The news that March 2018 holds the second highest overdose fatalities in the history of British Columbia is heartbreaking; 161 people died from overdoses in just one month. It is also heartbreaking that drug users are defined by their absence and death. We are stereotyped as zombies, hungry ghosts or corpses to be collected and counted. Most formal discussions on harm reduction read like a seance where doctors, politicians, and journalists serve as mediums to the spirit-world of substance users and addicted apparitions that require “respectable” intermediaries to speak on their behalf.
The scarce resources that address (some) of our bodily needs are imbued with the power to save lives and always operate with our inevitable mortality in mind. Harm reduction is riddled with phrases like “You can’t treat the dead” as if support for drug users must be contingent upon their recovery and return to the world of the living. Articles warn of frontline workers developing PTSD from witnessing lifeless bodies in the streets, but the same concern isn’t extended to “clients” that watch their peers pass. Those with addictions aren’t described as having futures because the unspoken assumption is it’s only a matter of time before they will join the body count.
Illicit drug use is treated like a terminal illness, which is the result of efforts to reframe “substance use disorders” as a medical problem, and not a moral/criminal matter. This may seem like an improvement, but while the “War on Drugs” has for many years been recognized as a “War on Drug Users” and a “War on the Poor,” the justification for criminal punishment has shifted over time.
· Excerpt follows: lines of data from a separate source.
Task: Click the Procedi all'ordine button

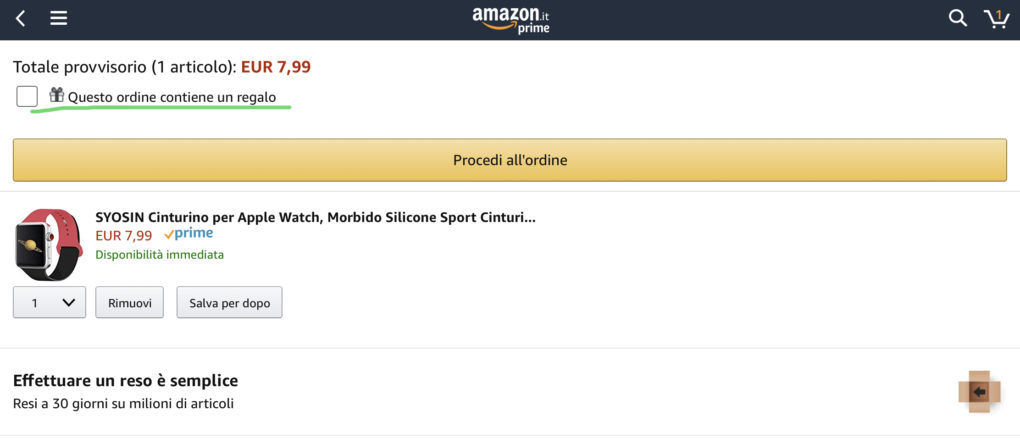Action: (x=510, y=160)

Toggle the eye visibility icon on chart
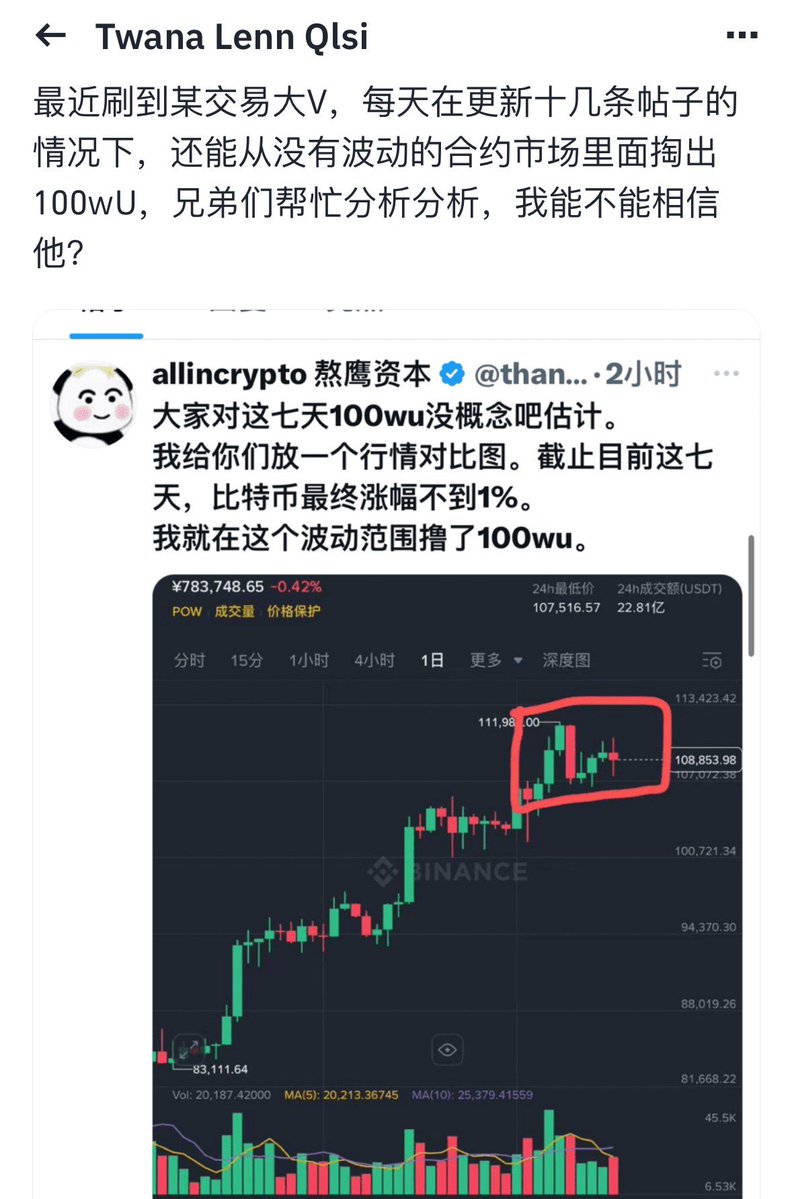[447, 1050]
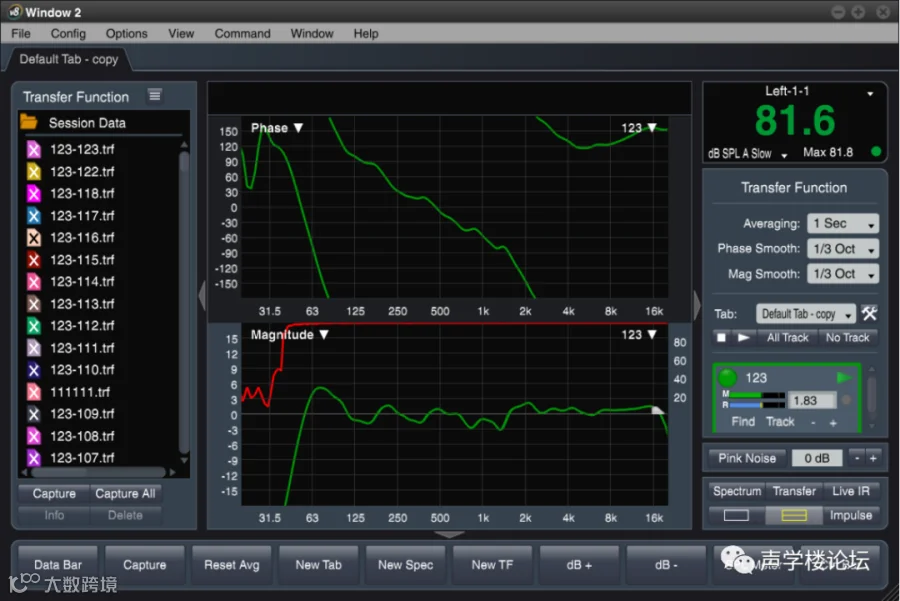Screen dimensions: 900x601
Task: Select the yellow two-pane graph layout icon
Action: pos(794,515)
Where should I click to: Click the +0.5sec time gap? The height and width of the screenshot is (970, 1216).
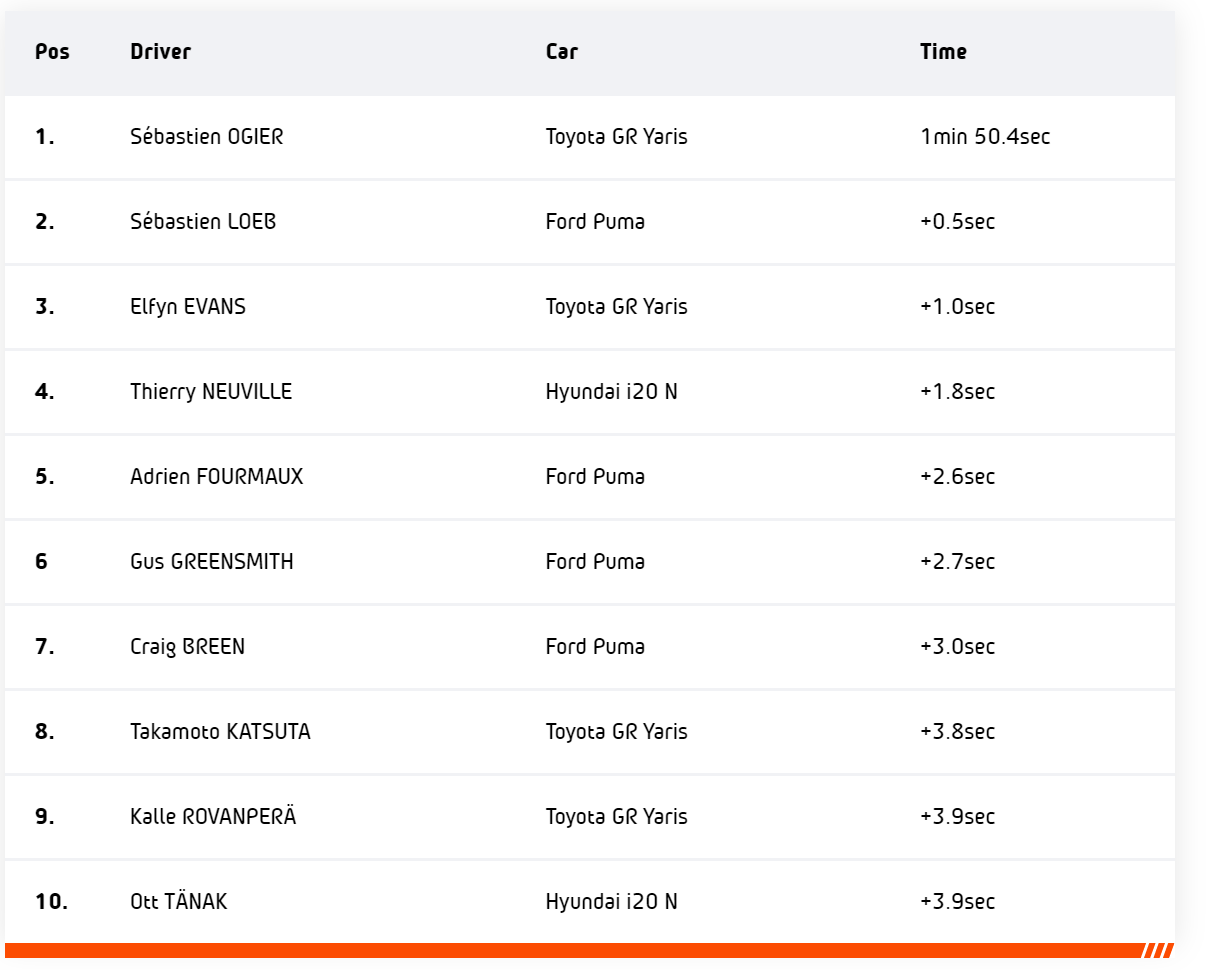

With the advent of the fentanyl crisis, the distinction between users and dealer has become flexible. The State has adapted medicalizing and paternalistic discourses about drug users who are white and middle class as victims, while retaining their criminalizing powers over dealers and racialized, low-income users as irredeemable and fundamentally felonious. While white, middle-class drug-user victims are defined by their dangerous proximity to death – and the need for Canada to save them – others are the danger. Racialized, colonized, and low-income drug users are outside Canada’s sphere of empathy; they become “death dealers” who must be severely punished in the name of “public health.”
Drug dealers, when defined as “death-dealers,” allows the State to justify punitive intervention (such as manslaughter charges for those found selling fentanyl) which causes greater harm to subsistence and racialized dealers who frequently have their own addictions. British Columbia’s Minister of Public Safety frames punishing these “killers” as helping to abate the crisis, but in practise the opposite occurs. Incarcerating drug-users diminishes their life chances by depriving them of an income and access to harm reduction programing. Upon release many will find themselves more impoverished, stigmatized and likely to suffer a fatal overdose. The Canadian state is co-opting surging overdose fatalities to continue drug prohibition, and in the name of preserving life, ends up dooming many more.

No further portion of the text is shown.